## Görev A
Arabahmet İlkokulu hakkındaki metinde “Eğitim Bakanlığı, Arabahmet” ifadesiyle başlayan ve “geldiğini ifade etmiş.” ifadesiyle biten bölümü, bu son ifade de dahil olmak üzere, aynen yaz.
## Görev B
Arabahmet İlkokulu hakkındaki metne göre Eğitim Bakanlığı okulu hangi gerekçeyle kapatmak istemiş?

::: Verilen Metin :::

Eğitim Bakanlığı, Arabahmet İlkokulu’nu “fiziki yapısı öğretime elverişli değil” gerekçesiyle kapatmaya kalkınca veliler ayaklanarak “Biz okulumuzdan memnunuz” demiş.
Milli Eğitim Bakanı Mustafa Arabacıoğlu da, okulun yeri itibarıyla gelişmeye ve büyümeye uygun olmadığını, öğrencileri iki ayrı okula yönlendirmek gibi bir çalışma yapmak istediklerini kaydetmiş.
Arabacıoğlu, sendika tarafından yayılan “okulu birine peşkeş çekecekler” şeklinde bir haber nedeniyle konunun bu hale geldiğini ifade etmiş.
Son derece sağlıksız bir binada eğitim yapan çocukların, daha modern okullara yönlendirilmesi niyetine karşı çıkan zihniyete aşırdık mı? Hayır… Zira biz bu filmi görmüştük.

::: Materyal :::

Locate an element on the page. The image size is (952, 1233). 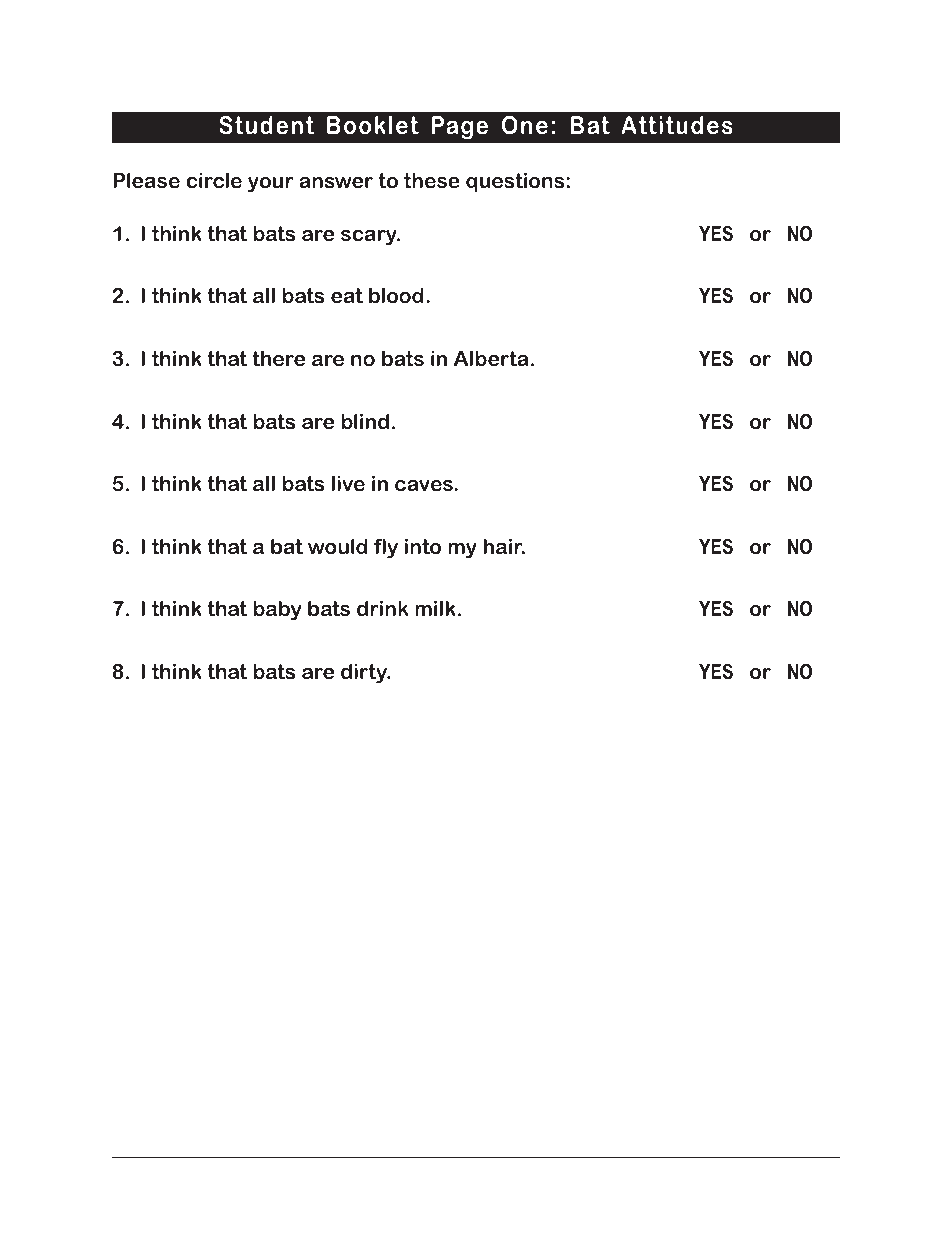
Alberta is located at coordinates (491, 358).
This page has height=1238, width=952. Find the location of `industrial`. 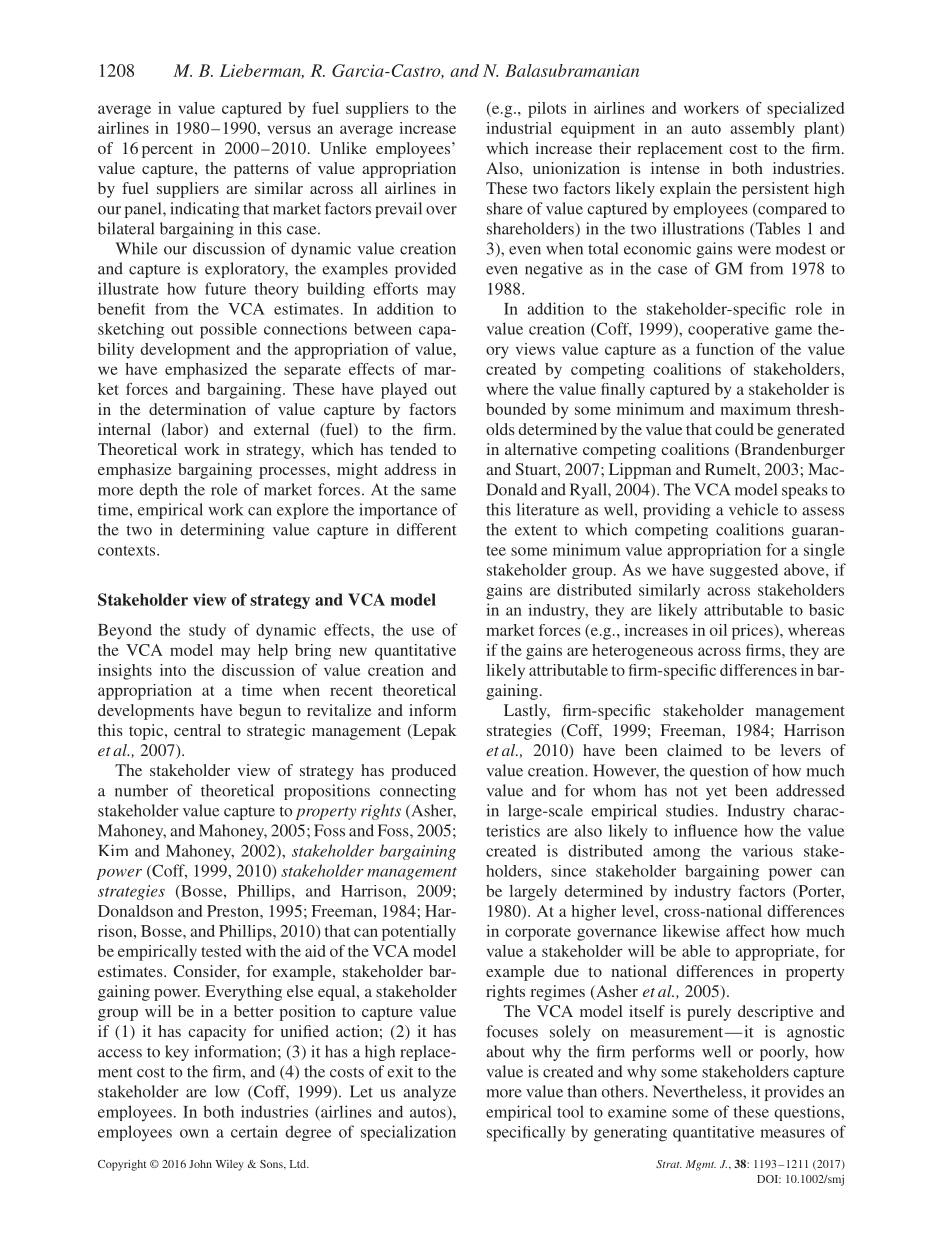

:::

## Görev Sonucu A
Eğitim Bakanlığı, Arabahmet İlkokulu’nu “fiziki yapısı öğretime elverişli değil” gerekçesiyle kapatmaya kalkınca veliler ayaklanarak “Biz okulumuzdan memnunuz” demiş.
Milli Eğitim Bakanı Mustafa Arabacıoğlu da, okulun yeri itibarıyla gelişmeye ve büyümeye uygun olmadığını, öğrencileri iki ayrı okula yönlendirmek gibi bir çalışma yapmak istediklerini kaydetmiş.
Arabacıoğlu, sendika tarafından yayılan “okulu birine peşkeş çekecekler” şeklinde bir haber nedeniyle konunun bu hale geldiğini ifade etmiş.

## Görev Sonucu B
Okulun fiziki yapısının öğretime elverişli olmadığı gerekçesiyle.